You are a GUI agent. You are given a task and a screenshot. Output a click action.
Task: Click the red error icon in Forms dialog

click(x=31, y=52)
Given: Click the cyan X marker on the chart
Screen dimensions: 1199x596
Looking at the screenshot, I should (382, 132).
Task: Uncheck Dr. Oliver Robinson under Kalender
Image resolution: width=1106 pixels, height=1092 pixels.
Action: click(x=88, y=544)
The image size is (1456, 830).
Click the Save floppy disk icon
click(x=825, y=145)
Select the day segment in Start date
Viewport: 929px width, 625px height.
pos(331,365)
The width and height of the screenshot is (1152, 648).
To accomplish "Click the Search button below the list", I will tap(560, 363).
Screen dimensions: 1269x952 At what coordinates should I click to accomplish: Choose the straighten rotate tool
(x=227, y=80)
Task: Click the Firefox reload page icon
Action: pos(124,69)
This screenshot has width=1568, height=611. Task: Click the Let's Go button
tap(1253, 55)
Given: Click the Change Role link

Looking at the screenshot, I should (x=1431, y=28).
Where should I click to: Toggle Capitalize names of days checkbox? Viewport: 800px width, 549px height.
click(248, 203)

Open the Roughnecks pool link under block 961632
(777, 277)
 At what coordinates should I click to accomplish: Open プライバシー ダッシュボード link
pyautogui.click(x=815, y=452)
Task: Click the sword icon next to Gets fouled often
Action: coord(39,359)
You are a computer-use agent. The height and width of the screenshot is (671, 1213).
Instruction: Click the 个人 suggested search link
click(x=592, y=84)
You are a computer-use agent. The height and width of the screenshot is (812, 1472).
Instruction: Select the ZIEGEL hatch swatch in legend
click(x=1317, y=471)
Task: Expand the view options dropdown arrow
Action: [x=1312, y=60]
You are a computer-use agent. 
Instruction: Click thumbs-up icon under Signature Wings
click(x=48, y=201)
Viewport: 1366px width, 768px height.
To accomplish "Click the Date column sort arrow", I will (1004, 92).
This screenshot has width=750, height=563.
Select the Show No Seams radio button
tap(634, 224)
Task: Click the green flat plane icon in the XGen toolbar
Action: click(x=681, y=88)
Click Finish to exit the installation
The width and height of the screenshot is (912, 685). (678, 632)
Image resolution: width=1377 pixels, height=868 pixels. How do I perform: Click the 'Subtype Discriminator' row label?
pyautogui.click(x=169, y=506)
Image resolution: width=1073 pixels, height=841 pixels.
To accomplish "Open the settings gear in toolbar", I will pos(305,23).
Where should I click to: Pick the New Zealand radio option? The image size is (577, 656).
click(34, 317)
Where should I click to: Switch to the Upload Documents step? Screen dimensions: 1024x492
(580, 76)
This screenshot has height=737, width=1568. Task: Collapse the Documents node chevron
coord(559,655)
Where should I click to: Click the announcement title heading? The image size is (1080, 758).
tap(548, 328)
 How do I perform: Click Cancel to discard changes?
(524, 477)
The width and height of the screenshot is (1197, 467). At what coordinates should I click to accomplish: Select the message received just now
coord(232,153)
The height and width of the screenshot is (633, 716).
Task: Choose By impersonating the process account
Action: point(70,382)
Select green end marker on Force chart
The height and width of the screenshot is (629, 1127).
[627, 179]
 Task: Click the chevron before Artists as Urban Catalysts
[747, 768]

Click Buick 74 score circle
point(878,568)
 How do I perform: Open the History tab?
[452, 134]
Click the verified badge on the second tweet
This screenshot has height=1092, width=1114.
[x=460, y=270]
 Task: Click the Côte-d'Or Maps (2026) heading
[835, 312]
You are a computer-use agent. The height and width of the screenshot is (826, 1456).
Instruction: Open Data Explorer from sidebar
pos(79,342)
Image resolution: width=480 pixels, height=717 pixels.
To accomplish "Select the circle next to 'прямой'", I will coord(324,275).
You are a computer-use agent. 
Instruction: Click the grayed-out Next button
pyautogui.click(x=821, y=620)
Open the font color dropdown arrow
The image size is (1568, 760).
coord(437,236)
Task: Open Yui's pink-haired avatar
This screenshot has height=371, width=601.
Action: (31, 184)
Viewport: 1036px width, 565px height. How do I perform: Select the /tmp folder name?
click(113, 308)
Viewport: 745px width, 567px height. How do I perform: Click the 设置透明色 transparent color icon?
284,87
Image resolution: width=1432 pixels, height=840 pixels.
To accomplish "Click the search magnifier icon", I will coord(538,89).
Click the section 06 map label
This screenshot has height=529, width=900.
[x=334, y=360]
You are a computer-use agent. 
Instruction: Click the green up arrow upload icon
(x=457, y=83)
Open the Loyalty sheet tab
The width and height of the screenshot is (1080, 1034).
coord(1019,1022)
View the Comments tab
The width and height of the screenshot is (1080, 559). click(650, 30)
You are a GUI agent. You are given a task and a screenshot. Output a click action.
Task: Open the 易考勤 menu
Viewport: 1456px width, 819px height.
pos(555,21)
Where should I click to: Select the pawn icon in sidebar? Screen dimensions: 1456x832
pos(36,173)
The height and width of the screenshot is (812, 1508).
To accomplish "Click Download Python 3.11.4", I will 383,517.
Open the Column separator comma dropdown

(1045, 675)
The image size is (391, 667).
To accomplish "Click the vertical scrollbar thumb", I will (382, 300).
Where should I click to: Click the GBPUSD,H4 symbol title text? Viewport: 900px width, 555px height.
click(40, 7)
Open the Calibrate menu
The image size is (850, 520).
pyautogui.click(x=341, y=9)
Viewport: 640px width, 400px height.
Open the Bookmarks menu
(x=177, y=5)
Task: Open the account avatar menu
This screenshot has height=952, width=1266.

-------------------------

Rewrite all the records above, replacing every occurrence of "computer-use agent" with "desktop agent". Leave everything else unchanged.

You are a GUI agent. You are given a task and a screenshot. Output a click action.
Task: Click the red error icon in Forms dialog

click(x=31, y=52)
Given: Click the cyan X marker on the chart
Screen dimensions: 1199x596
Looking at the screenshot, I should (382, 132).
Task: Uncheck Dr. Oliver Robinson under Kalender
Image resolution: width=1106 pixels, height=1092 pixels.
Action: click(x=88, y=544)
The image size is (1456, 830).
Click the Save floppy disk icon
click(x=825, y=145)
Select the day segment in Start date
Viewport: 929px width, 625px height.
pos(331,365)
The width and height of the screenshot is (1152, 648).
To accomplish "Click the Search button below the list", I will tap(560, 363).
Screen dimensions: 1269x952 At what coordinates should I click to accomplish: Choose the straighten rotate tool
(x=227, y=80)
Task: Click the Firefox reload page icon
Action: pos(124,69)
This screenshot has width=1568, height=611. Task: Click the Let's Go button
tap(1253, 55)
Given: Click the Change Role link

Looking at the screenshot, I should (x=1431, y=28).
Where should I click to: Toggle Capitalize names of days checkbox? Viewport: 800px width, 549px height.
click(248, 203)

Open the Roughnecks pool link under block 961632
(777, 277)
 At what coordinates should I click to accomplish: Open プライバシー ダッシュボード link
pyautogui.click(x=815, y=452)
Task: Click the sword icon next to Gets fouled often
Action: coord(39,359)
You are a desktop agent. The height and width of the screenshot is (671, 1213).
Instruction: Click the 个人 suggested search link
click(x=592, y=84)
You are a desktop agent. The height and width of the screenshot is (812, 1472).
Instruction: Select the ZIEGEL hatch swatch in legend
click(x=1317, y=471)
Task: Expand the view options dropdown arrow
Action: [x=1312, y=60]
You are a desktop agent. 
Instruction: Click thumbs-up icon under Signature Wings
click(x=48, y=201)
Viewport: 1366px width, 768px height.
To accomplish "Click the Date column sort arrow", I will (1004, 92).
This screenshot has width=750, height=563.
Select the Show No Seams radio button
tap(634, 224)
Task: Click the green flat plane icon in the XGen toolbar
Action: click(x=681, y=88)
Click Finish to exit the installation
The width and height of the screenshot is (912, 685). (678, 632)
Image resolution: width=1377 pixels, height=868 pixels. How do I perform: Click the 'Subtype Discriminator' row label?
pyautogui.click(x=169, y=506)
Image resolution: width=1073 pixels, height=841 pixels.
To accomplish "Open the settings gear in toolbar", I will pos(305,23).
Where should I click to: Pick the New Zealand radio option? The image size is (577, 656).
click(34, 317)
Where should I click to: Switch to the Upload Documents step? Screen dimensions: 1024x492
(580, 76)
This screenshot has height=737, width=1568. Task: Collapse the Documents node chevron
coord(559,655)
Where should I click to: Click the announcement title heading? The image size is (1080, 758).
tap(548, 328)
 How do I perform: Click Cancel to discard changes?
(524, 477)
The width and height of the screenshot is (1197, 467). At what coordinates should I click to accomplish: Select the message received just now
coord(232,153)
The height and width of the screenshot is (633, 716).
Task: Choose By impersonating the process account
Action: point(70,382)
Select green end marker on Force chart
The height and width of the screenshot is (629, 1127).
[627, 179]
 Task: Click the chevron before Artists as Urban Catalysts
[747, 768]

Click Buick 74 score circle
point(878,568)
 How do I perform: Open the History tab?
[452, 134]
Click the verified badge on the second tweet
This screenshot has height=1092, width=1114.
[x=460, y=270]
 Task: Click the Côte-d'Or Maps (2026) heading
[835, 312]
You are a desktop agent. The height and width of the screenshot is (826, 1456).
Instruction: Open Data Explorer from sidebar
pos(79,342)
Image resolution: width=480 pixels, height=717 pixels.
To accomplish "Select the circle next to 'прямой'", I will coord(324,275).
You are a desktop agent. 
Instruction: Click the grayed-out Next button
pyautogui.click(x=821, y=620)
Open the font color dropdown arrow
The image size is (1568, 760).
coord(437,236)
Task: Open Yui's pink-haired avatar
This screenshot has height=371, width=601.
Action: (31, 184)
Viewport: 1036px width, 565px height. How do I perform: Select the /tmp folder name?
click(113, 308)
Viewport: 745px width, 567px height. How do I perform: Click the 设置透明色 transparent color icon?
284,87
Image resolution: width=1432 pixels, height=840 pixels.
To accomplish "Click the search magnifier icon", I will coord(538,89).
Click the section 06 map label
This screenshot has height=529, width=900.
[x=334, y=360]
You are a desktop agent. 
Instruction: Click the green up arrow upload icon
(x=457, y=83)
Open the Loyalty sheet tab
The width and height of the screenshot is (1080, 1034).
coord(1019,1022)
View the Comments tab
The width and height of the screenshot is (1080, 559). click(650, 30)
You are a GUI agent. You are given a task and a screenshot. Output a click action.
Task: Open the 易考勤 menu
Viewport: 1456px width, 819px height.
pos(555,21)
Where should I click to: Select the pawn icon in sidebar? Screen dimensions: 1456x832
pos(36,173)
The height and width of the screenshot is (812, 1508).
To accomplish "Click Download Python 3.11.4", I will 383,517.
Open the Column separator comma dropdown

(1045, 675)
The image size is (391, 667).
To accomplish "Click the vertical scrollbar thumb", I will (382, 300).
Where should I click to: Click the GBPUSD,H4 symbol title text? Viewport: 900px width, 555px height.
click(40, 7)
Open the Calibrate menu
The image size is (850, 520).
pyautogui.click(x=341, y=9)
Viewport: 640px width, 400px height.
Open the Bookmarks menu
(x=177, y=5)
Task: Open the account avatar menu
This screenshot has height=952, width=1266.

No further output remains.